## [데이터 자료]

====================

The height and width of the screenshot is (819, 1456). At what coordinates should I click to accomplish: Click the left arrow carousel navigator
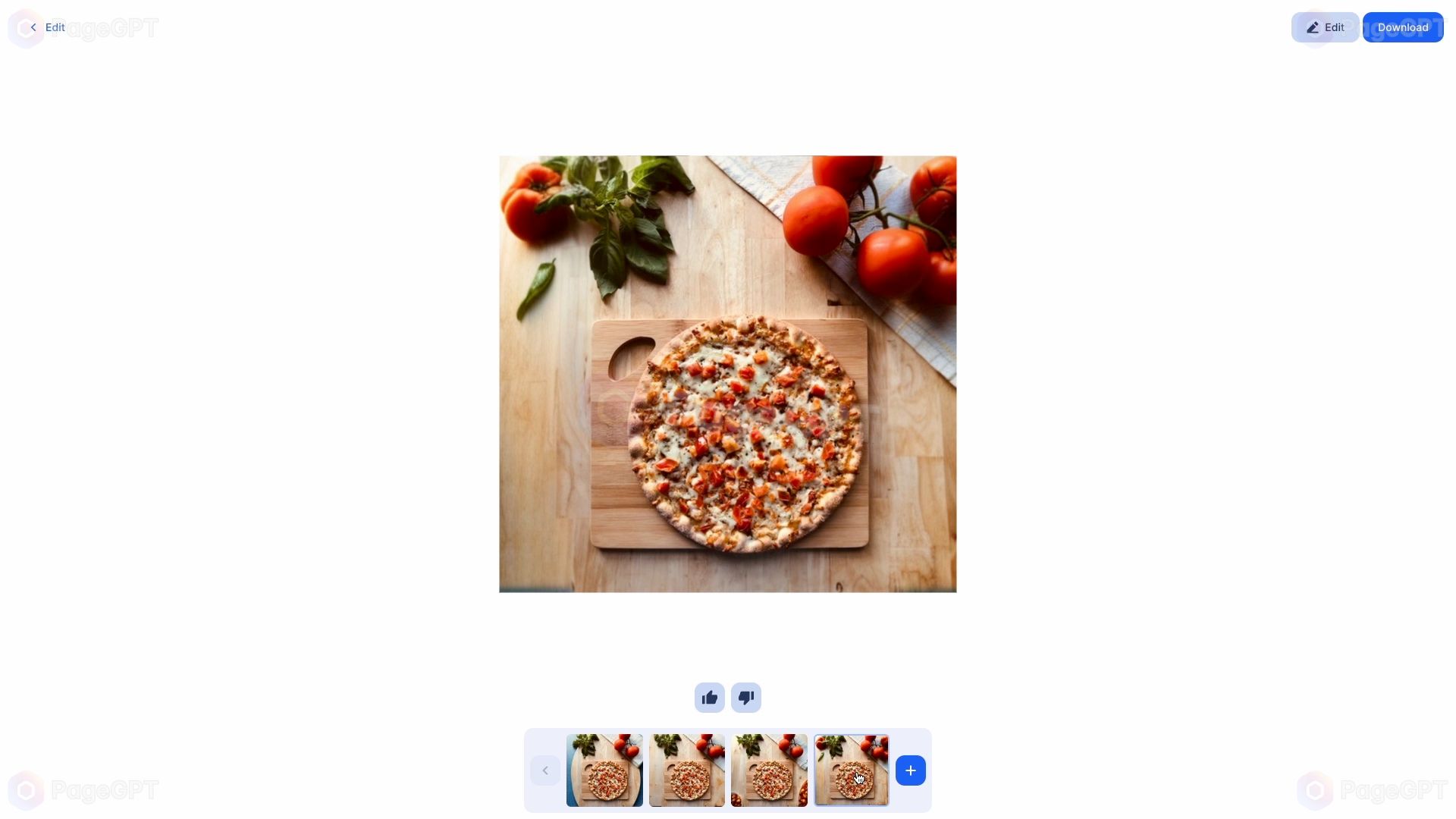click(545, 770)
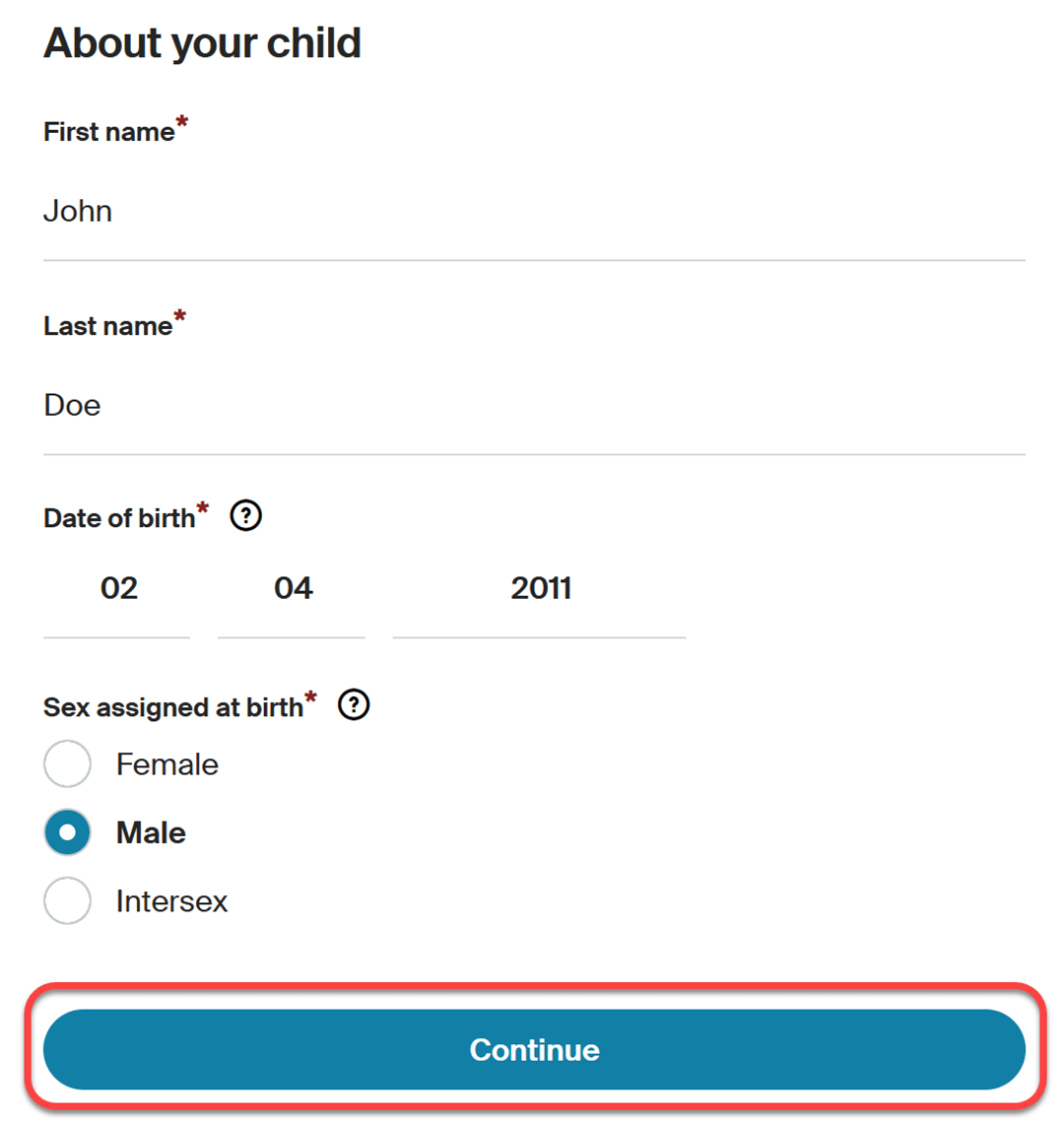Click the "Last name" label text
Screen dimensions: 1064x1122
tap(107, 326)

====================

## [과제 목표]
자료 전체를 다시 쓰되, "carousel navigator" 표현은 "slide button"(으)로 바꾸고 나머지는 그대로 두십시오. 그림은 답에 포함하지 마십시오.

## [과제 답안]
The height and width of the screenshot is (819, 1456). At what coordinates should I click to accomplish: Click the left arrow slide button
click(545, 770)
Click the "Last name" label text
Screen dimensions: 1064x1122
tap(107, 326)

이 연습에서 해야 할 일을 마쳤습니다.